Taking the line that contains "This screenshot has" as the start and the last line of the data as the end, repeat exactly every line in that span, but no pictures.
#### RECORDS SUPPLIED ####
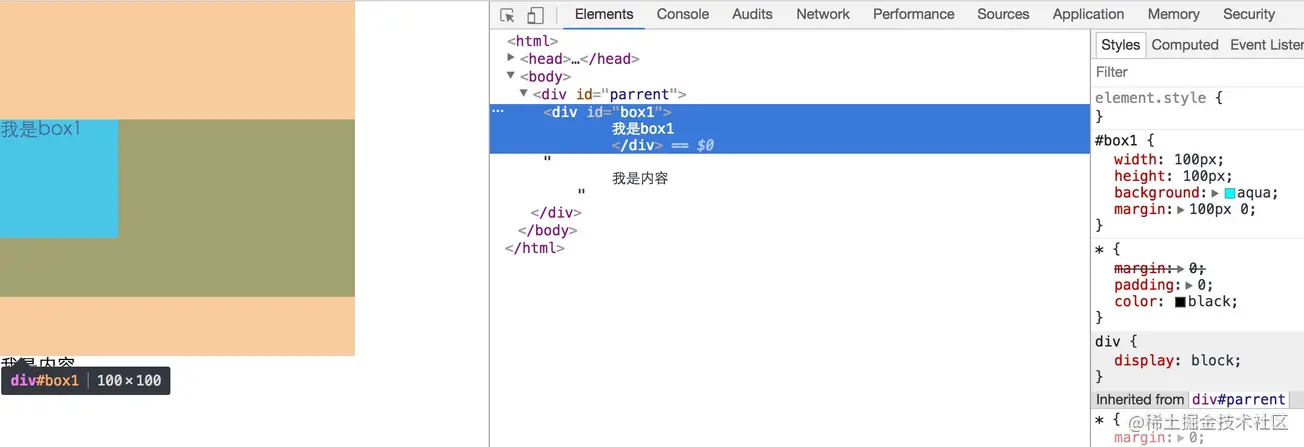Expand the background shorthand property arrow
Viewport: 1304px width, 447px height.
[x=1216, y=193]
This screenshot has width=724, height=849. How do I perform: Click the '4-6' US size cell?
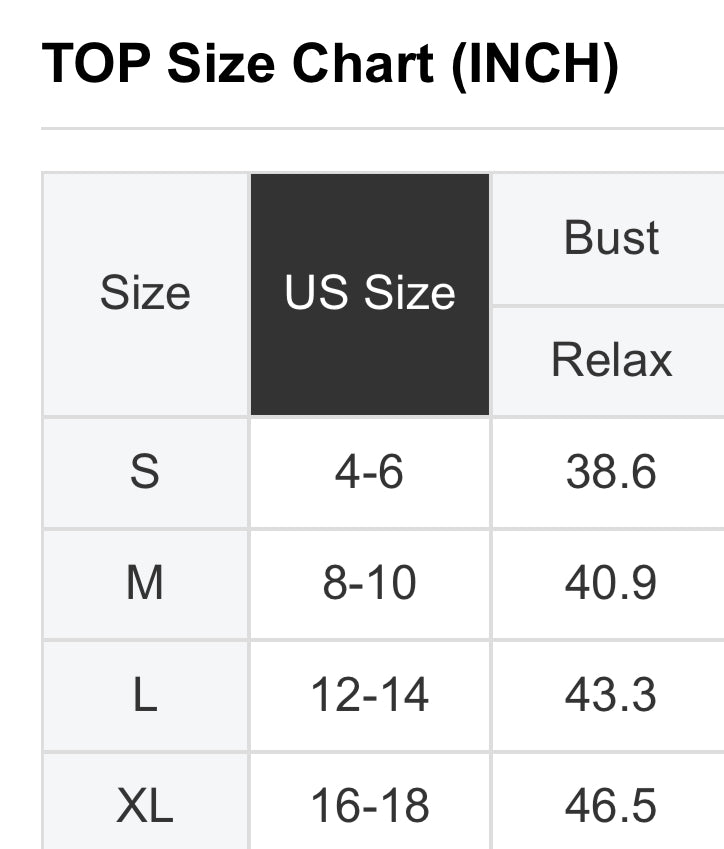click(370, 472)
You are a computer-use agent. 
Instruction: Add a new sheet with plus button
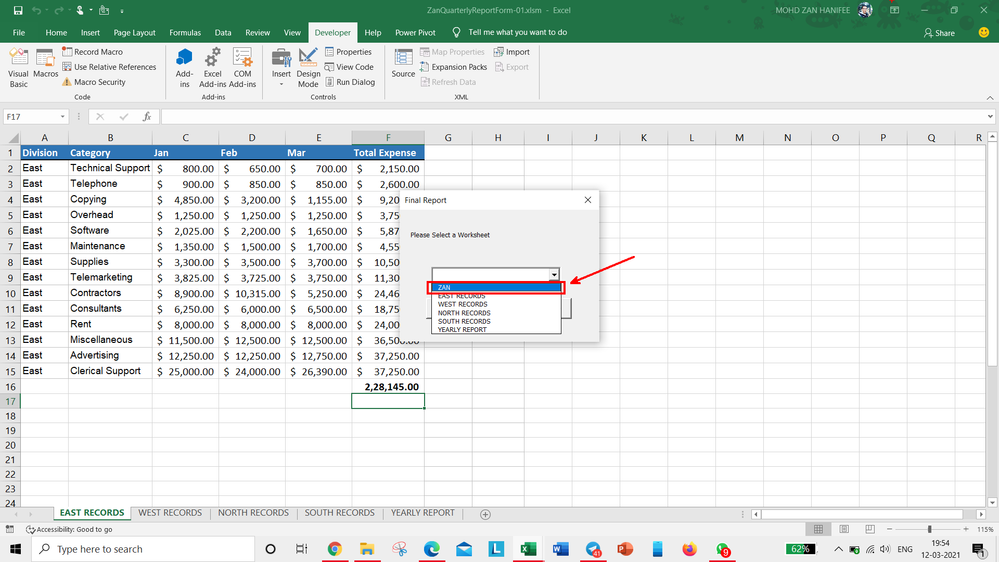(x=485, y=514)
####
> ANSWER AREA:
This screenshot has width=724, height=849. How do I perform: Click the '4-6' US size cell?
click(370, 472)
You are a computer-use agent. 
Instruction: Add a new sheet with plus button
(x=485, y=514)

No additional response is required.